El hombre con la poca visión para hacerlo se llamaba Olmográn. Era un arma del feral de la cabra, y de él decían que era achaparrado, callado y diligente. Nunca lo había conocido, y no por no intentarlo. Entre los suyos lo tenían en gran estima como artesano, como piragüero de gran oficio. Cualquiera que fuera alguien en los Seis Dedos podía afanarse de contar con una de sus piraguas. Decían que el Alto Juez arma había recibido una como regalo, con un cabecero que imitaba la boca fiera de un león. Decían, también, que trabajaba sólo para las altacopas por encargo, que eran ellas las que decidían a quién debían ir sus creaciones. Y otros afirmaban lo contrario: que por una rencilla familiar se negaba a tener nada que ver con las misteriosas mujeres de Escarpa Umea y que sólo comerciaba con quien probaba no tener nada que ver.
En el fondo todas esas habladurías no significaban nada para el mediarma. Dijeran lo que dijeran, fuera o no verdad, ahora podrían añadir una historia en la que él era el protagonista: Olmográn le había rechazado, humillándolo en el proceso.

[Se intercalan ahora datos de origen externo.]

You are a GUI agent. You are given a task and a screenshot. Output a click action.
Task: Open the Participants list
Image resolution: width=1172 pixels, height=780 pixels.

¿Quién podría conocer las razones cuando su única respuesta fue una negativa, un meneo de su cara tapada por una máscara de cabra? El Ponzoñero le había mandado una pequeña comitiva para agasajarlo, aún demasiado grande para quien era realmente el piragüero. Encabezaba su segundo, Guijón Alto, también del eredal alacrán y uno de los hombres más fríos y diplomáticos que había conocido. Hombre capaz de calmar a un manamaraga con palabras, gracias a él había resuelto más conflictos con la palabra que con la espada, incluso con algunos norteños. También le seguían varios porteadores cargando dos baúles repletos de alhajas y piedras valiosas, botines inmensos de asaltar y proteger caravanas. Y para el disfrute de Olmográn, dos bailarinas gemelas de procedencia incierta (sus favoritas) con la indicación de "bailar lo que quiera bailar".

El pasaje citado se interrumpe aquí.